## [Task directions]
Taking the line that contains "Instruction: Click the" as the first and the final line of the records as the last, write out every line between them exactly, ends included, and nothing else.

[Collected data entries]
——————————

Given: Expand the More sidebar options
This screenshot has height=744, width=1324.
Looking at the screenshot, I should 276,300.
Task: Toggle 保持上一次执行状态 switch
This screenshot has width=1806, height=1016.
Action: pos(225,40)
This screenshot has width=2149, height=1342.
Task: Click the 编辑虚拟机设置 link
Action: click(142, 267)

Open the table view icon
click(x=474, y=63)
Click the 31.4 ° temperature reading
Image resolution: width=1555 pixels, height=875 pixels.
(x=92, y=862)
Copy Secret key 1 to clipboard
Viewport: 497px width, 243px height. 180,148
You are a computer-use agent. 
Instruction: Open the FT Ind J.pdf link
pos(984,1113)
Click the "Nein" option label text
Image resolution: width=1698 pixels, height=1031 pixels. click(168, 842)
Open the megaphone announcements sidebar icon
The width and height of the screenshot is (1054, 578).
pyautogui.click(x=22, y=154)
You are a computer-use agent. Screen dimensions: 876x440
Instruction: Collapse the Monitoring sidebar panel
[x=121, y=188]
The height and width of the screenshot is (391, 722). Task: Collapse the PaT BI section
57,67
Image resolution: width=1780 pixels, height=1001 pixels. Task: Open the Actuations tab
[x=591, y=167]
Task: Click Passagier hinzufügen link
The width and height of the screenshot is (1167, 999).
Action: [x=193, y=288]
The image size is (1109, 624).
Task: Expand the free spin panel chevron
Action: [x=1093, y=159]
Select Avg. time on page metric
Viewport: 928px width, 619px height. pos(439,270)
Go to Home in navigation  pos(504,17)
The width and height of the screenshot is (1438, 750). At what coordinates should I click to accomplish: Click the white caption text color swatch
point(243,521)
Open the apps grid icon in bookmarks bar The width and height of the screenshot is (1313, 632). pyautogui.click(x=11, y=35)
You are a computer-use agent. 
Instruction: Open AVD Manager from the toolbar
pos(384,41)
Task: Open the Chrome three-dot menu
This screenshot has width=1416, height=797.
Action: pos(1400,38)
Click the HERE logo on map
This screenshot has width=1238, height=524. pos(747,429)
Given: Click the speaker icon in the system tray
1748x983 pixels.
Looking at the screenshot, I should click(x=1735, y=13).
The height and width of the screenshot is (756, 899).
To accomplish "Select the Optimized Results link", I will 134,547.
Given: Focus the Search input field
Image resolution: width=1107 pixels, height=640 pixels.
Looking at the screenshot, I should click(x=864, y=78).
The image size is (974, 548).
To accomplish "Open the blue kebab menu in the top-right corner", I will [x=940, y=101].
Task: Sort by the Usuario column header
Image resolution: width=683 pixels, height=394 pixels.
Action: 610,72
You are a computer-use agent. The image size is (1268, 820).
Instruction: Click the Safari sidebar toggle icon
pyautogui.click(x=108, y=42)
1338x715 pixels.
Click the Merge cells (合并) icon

——————————

## [Task solution]
Instruction: Click the Safari sidebar toggle icon
pyautogui.click(x=108, y=42)
1338x715 pixels.
Click the Merge cells (合并) icon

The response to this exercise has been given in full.